## ACTIVITY
If a record holds a picture, drop the picture and return the rest of the record word for word.

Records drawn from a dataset
.....

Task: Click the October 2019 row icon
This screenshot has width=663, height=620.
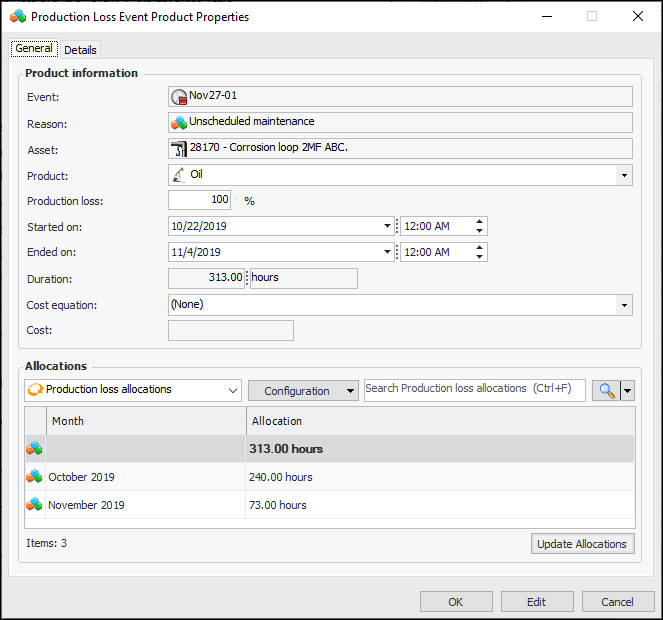Action: tap(34, 477)
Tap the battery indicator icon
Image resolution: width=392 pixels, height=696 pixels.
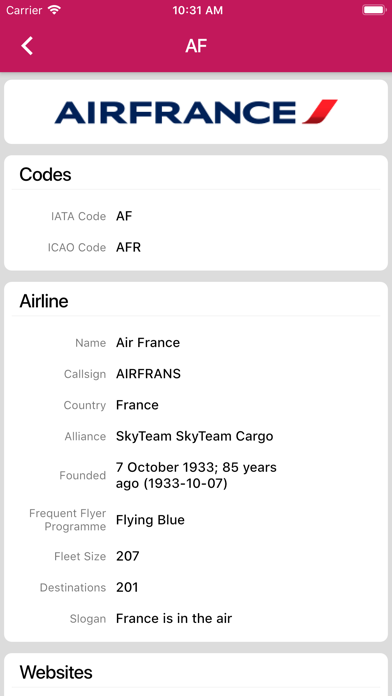coord(374,10)
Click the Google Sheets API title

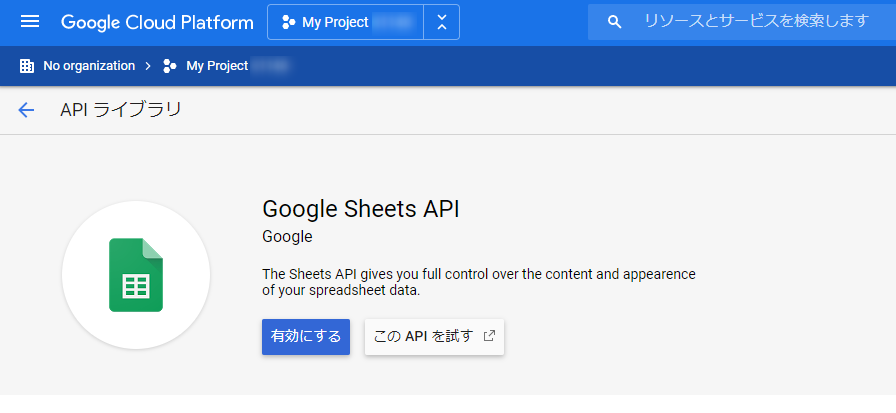click(361, 209)
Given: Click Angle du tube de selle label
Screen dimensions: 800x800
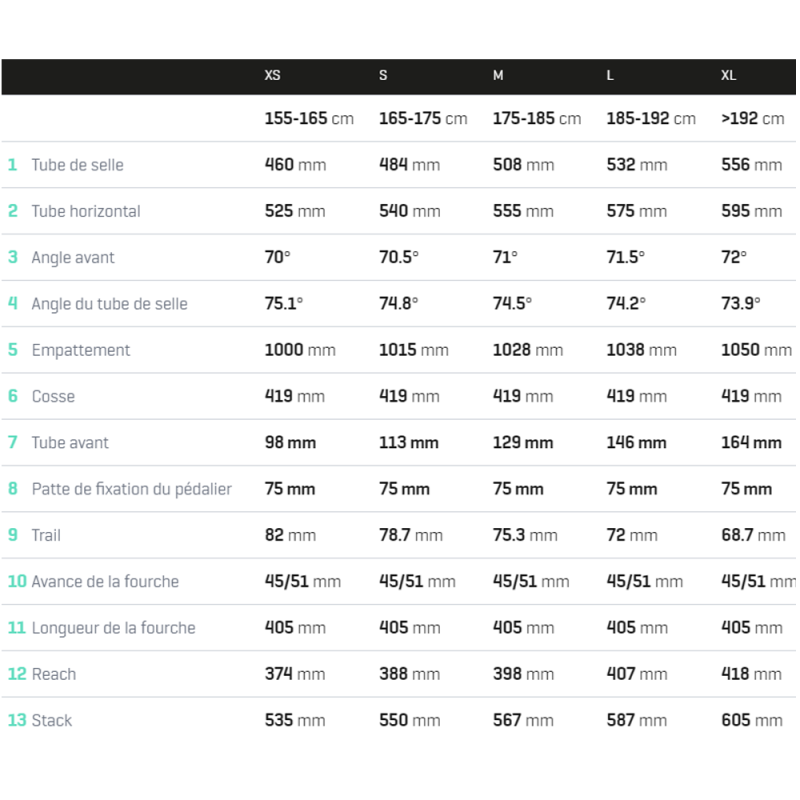Looking at the screenshot, I should 110,304.
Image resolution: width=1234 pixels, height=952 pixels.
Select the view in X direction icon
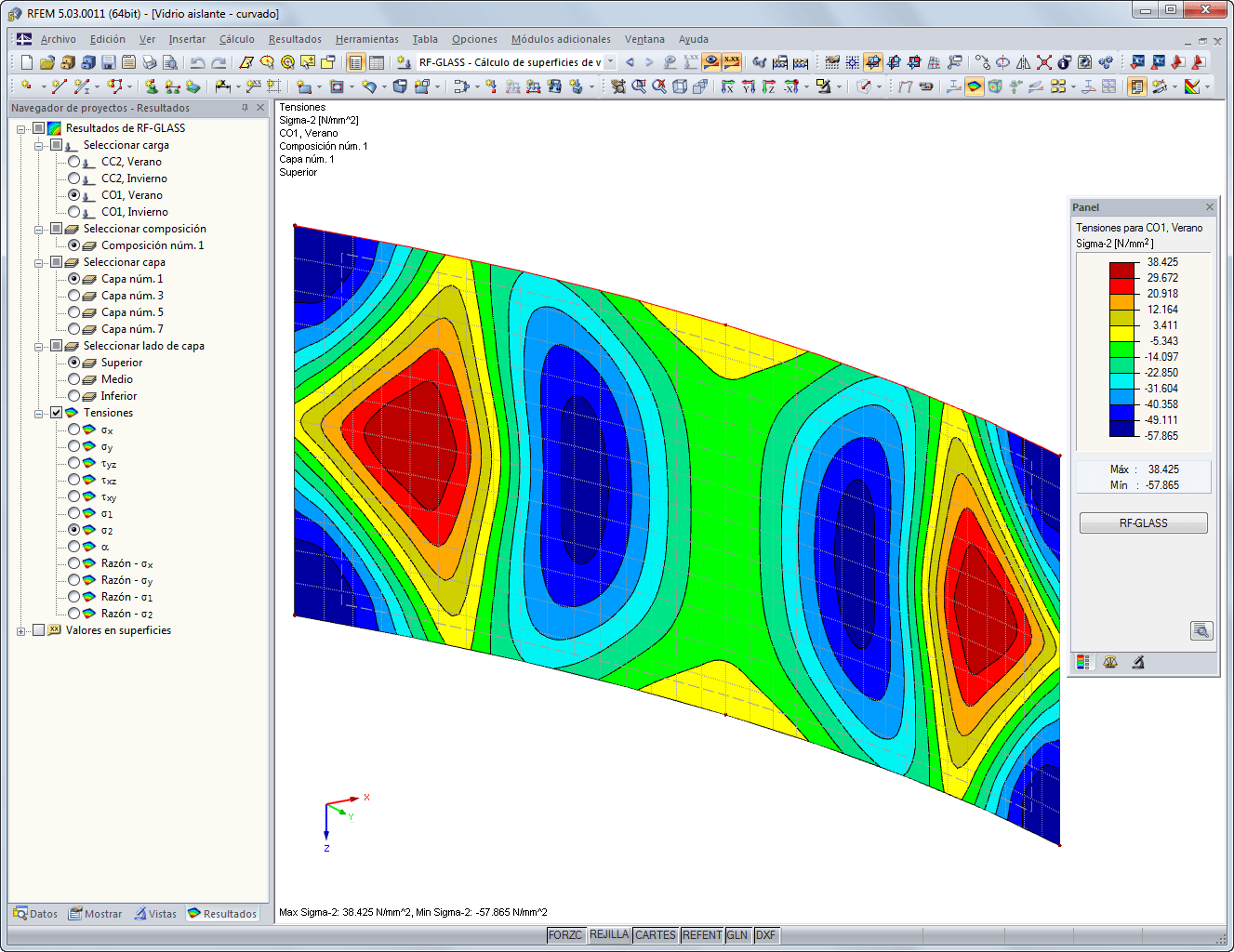(728, 88)
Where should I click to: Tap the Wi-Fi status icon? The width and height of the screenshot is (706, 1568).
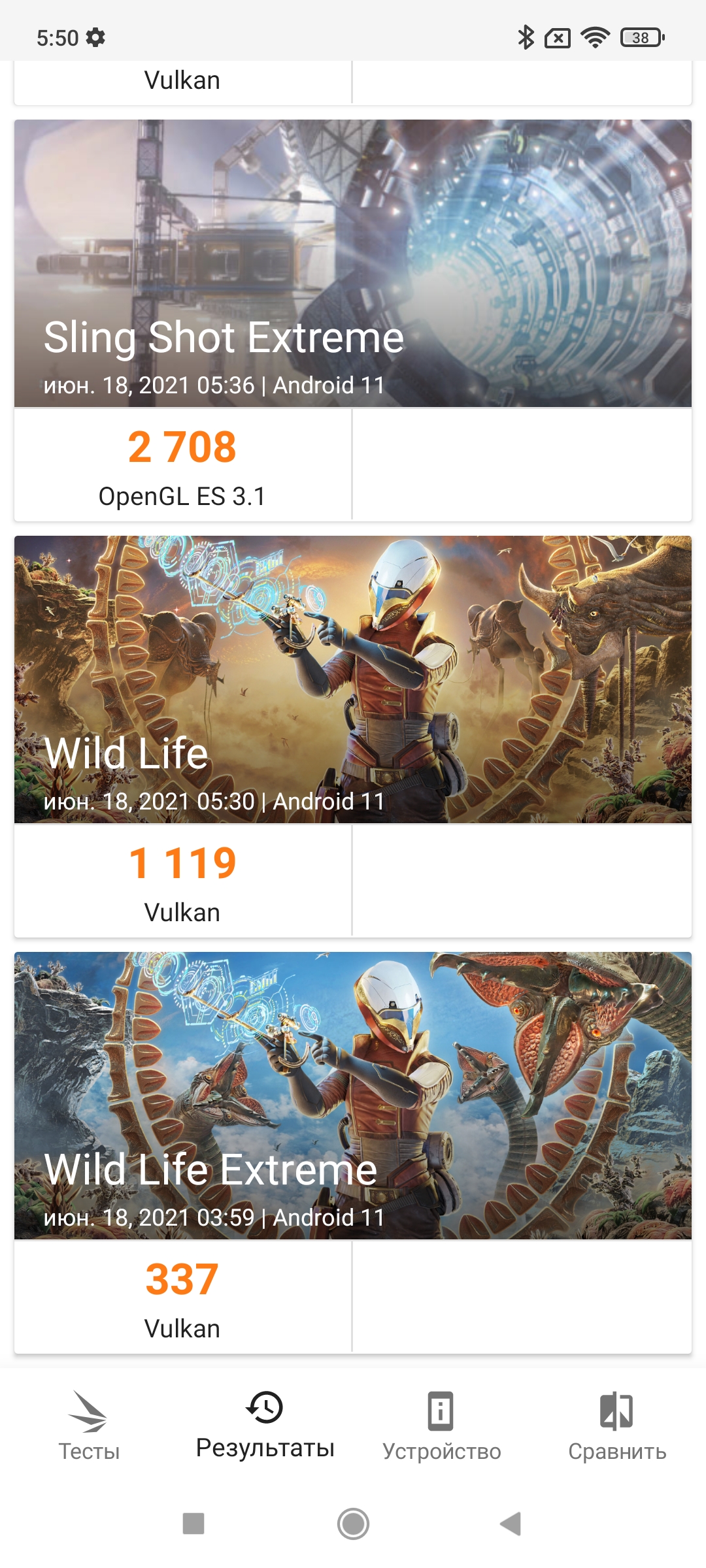point(595,38)
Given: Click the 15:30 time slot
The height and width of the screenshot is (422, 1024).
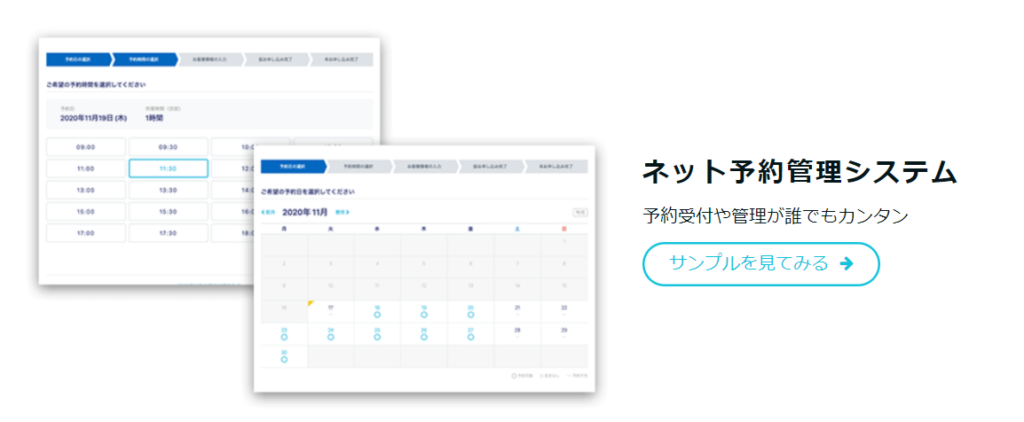Looking at the screenshot, I should 168,211.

.....

## ANSWER TO THIS TASK
Task: Click the October 2019 row icon
This screenshot has width=663, height=620.
Action: tap(34, 477)
Tap the battery indicator icon
Image resolution: width=392 pixels, height=696 pixels.
coord(374,10)
Click the Google Sheets API title

click(361, 209)
Given: Click Angle du tube de selle label
Screen dimensions: 800x800
Looking at the screenshot, I should 110,304.
Image resolution: width=1234 pixels, height=952 pixels.
Select the view in X direction icon
(728, 88)
Where should I click to: Tap the Wi-Fi status icon? The width and height of the screenshot is (706, 1568).
point(595,38)
Given: Click the 15:30 time slot
The height and width of the screenshot is (422, 1024).
Looking at the screenshot, I should 168,211.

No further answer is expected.